## [EXERCISE DIRECTIONS]
Could you set down all of the data again, exactly as it stands?

## [DATASET]

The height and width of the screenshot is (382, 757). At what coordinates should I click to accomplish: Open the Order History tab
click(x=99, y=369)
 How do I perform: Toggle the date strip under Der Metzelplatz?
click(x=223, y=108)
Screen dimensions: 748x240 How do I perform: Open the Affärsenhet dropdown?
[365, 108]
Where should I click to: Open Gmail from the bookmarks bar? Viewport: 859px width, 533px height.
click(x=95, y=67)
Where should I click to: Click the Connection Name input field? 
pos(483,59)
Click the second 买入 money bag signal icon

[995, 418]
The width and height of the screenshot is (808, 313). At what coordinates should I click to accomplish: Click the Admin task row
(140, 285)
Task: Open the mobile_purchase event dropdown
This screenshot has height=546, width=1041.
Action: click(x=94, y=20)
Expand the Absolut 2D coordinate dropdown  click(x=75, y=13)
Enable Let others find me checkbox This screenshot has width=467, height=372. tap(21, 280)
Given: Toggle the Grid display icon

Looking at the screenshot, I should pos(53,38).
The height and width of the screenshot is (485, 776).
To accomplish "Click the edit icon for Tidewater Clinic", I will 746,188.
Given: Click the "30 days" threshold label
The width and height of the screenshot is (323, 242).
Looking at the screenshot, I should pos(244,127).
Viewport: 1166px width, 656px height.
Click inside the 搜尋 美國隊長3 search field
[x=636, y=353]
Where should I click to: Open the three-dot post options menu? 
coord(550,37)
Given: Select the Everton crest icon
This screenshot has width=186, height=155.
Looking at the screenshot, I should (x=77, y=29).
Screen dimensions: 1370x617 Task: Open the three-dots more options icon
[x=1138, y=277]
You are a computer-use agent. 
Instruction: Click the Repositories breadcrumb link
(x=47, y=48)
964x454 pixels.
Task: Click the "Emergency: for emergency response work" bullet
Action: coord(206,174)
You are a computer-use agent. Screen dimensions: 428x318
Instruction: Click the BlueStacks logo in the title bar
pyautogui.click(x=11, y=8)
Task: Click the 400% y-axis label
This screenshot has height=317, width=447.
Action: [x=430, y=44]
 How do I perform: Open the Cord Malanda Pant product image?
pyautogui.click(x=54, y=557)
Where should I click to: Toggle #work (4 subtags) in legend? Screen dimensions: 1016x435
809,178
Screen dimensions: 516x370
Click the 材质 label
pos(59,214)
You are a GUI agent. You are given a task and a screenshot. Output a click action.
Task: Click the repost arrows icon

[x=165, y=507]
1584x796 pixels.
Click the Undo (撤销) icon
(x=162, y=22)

## [RESPONSE]
The height and width of the screenshot is (382, 757). At what coordinates should I click to accomplish: Open the Order History tab
click(x=99, y=369)
 How do I perform: Toggle the date strip under Der Metzelplatz?
click(x=223, y=108)
Screen dimensions: 748x240 How do I perform: Open the Affärsenhet dropdown?
[365, 108]
Where should I click to: Open Gmail from the bookmarks bar? Viewport: 859px width, 533px height.
click(x=95, y=67)
Where should I click to: Click the Connection Name input field? 
pos(483,59)
Click the second 买入 money bag signal icon

[995, 418]
The width and height of the screenshot is (808, 313). At what coordinates should I click to accomplish: Click the Admin task row
(140, 285)
Task: Open the mobile_purchase event dropdown
This screenshot has height=546, width=1041.
Action: click(x=94, y=20)
Expand the Absolut 2D coordinate dropdown  click(x=75, y=13)
Enable Let others find me checkbox This screenshot has width=467, height=372. tap(21, 280)
Given: Toggle the Grid display icon

Looking at the screenshot, I should pos(53,38).
The height and width of the screenshot is (485, 776).
To accomplish "Click the edit icon for Tidewater Clinic", I will 746,188.
Given: Click the "30 days" threshold label
The width and height of the screenshot is (323, 242).
Looking at the screenshot, I should pos(244,127).
Viewport: 1166px width, 656px height.
Click inside the 搜尋 美國隊長3 search field
[x=636, y=353]
Where should I click to: Open the three-dot post options menu? 
coord(550,37)
Given: Select the Everton crest icon
This screenshot has width=186, height=155.
Looking at the screenshot, I should (x=77, y=29).
Screen dimensions: 1370x617 Task: Open the three-dots more options icon
[x=1138, y=277]
You are a computer-use agent. 
Instruction: Click the Repositories breadcrumb link
(x=47, y=48)
964x454 pixels.
Task: Click the "Emergency: for emergency response work" bullet
Action: coord(206,174)
You are a computer-use agent. Screen dimensions: 428x318
Instruction: Click the BlueStacks logo in the title bar
pyautogui.click(x=11, y=8)
Task: Click the 400% y-axis label
This screenshot has height=317, width=447.
Action: [x=430, y=44]
 How do I perform: Open the Cord Malanda Pant product image?
pyautogui.click(x=54, y=557)
Where should I click to: Toggle #work (4 subtags) in legend? Screen dimensions: 1016x435
809,178
Screen dimensions: 516x370
Click the 材质 label
pos(59,214)
You are a GUI agent. You are given a task and a screenshot. Output a click action.
Task: Click the repost arrows icon

[x=165, y=507]
1584x796 pixels.
Click the Undo (撤销) icon
(x=162, y=22)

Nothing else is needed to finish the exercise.